DOCUMENT EXCERPT>
>>>
Destination Earth - The Explainer Series
THE DIGITAL TWIN ENGINE
Destination Earth (DestinE), the EU initiative to create a digital replica of Earth, will provide a new information system including many innovative features. This system will boost Europe’s efforts to respond and adapt to the environmental challenges posed by climate change and extreme events in support of its Green Deal.
To achieve its aims, DestinE builds on decades of European investment and expertise, harnesses the latest advances in science, digital technologies and machine learning, and exploits the world-leading supercomputing facilities of the European High Performance Computing Joint Undertaking (EuroHPC). As such, the resources and components comprising the DestinE system originate from very diverse environments.
One specific element playing a critical role in ensuring all these components operate smoothly together is the Digital Twin engine (DTE). It deploys a series of software components and services at the different levels of the DestinE system, thus playing several essential roles.
"The DTE is the 'glue' that orchestrates the digital twins through a unified approach and offers novel data handling and interactivity capabilities so that users can fully exploit DestinE's potential."
Tiago Quintino, Head of Development Section, ECMWF
The DTE within DestinE
The components of DestinE's major building blocks are: the Digital Twins of the Earth system, the Digital Twin Engine (both developed by ECMWF), the Core Service Platform (ESA) and the Data Lake (EUMETSAT).
<<<
TO DO> Transcribe word for word the portion of the Destination Earth explainer that opens with the words containing "One specific element" and closes with "Data Lake (EUMETSAT).".

DATASET SECTION>
>>>
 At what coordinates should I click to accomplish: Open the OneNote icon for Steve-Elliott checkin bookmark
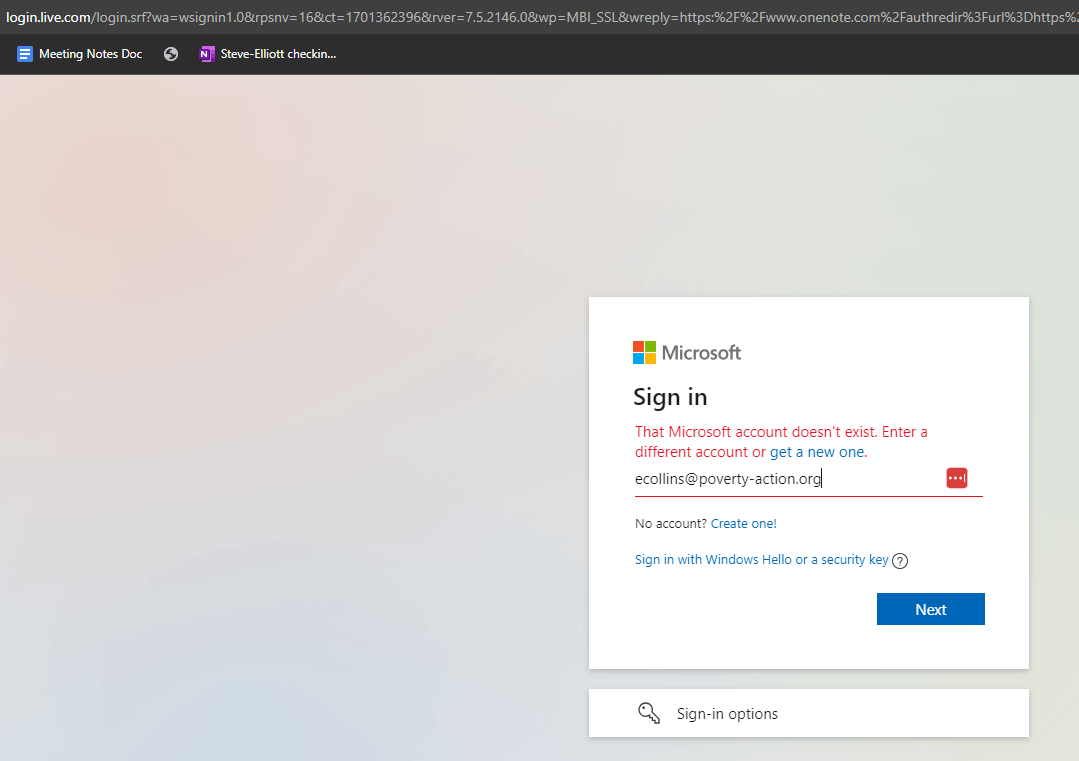pos(207,53)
<<<
RESULT OF THIS TASK>
One specific element playing a critical role in ensuring all these components operate smoothly together is the Digital Twin engine (DTE). It deploys a series of software components and services at the different levels of the DestinE system, thus playing several essential roles.
"The DTE is the 'glue' that orchestrates the digital twins through a unified approach and offers novel data handling and interactivity capabilities so that users can fully exploit DestinE's potential."
Tiago Quintino, Head of Development Section, ECMWF
The DTE within DestinE
The components of DestinE's major building blocks are: the Digital Twins of the Earth system, the Digital Twin Engine (both developed by ECMWF), the Core Service Platform (ESA) and the Data Lake (EUMETSAT).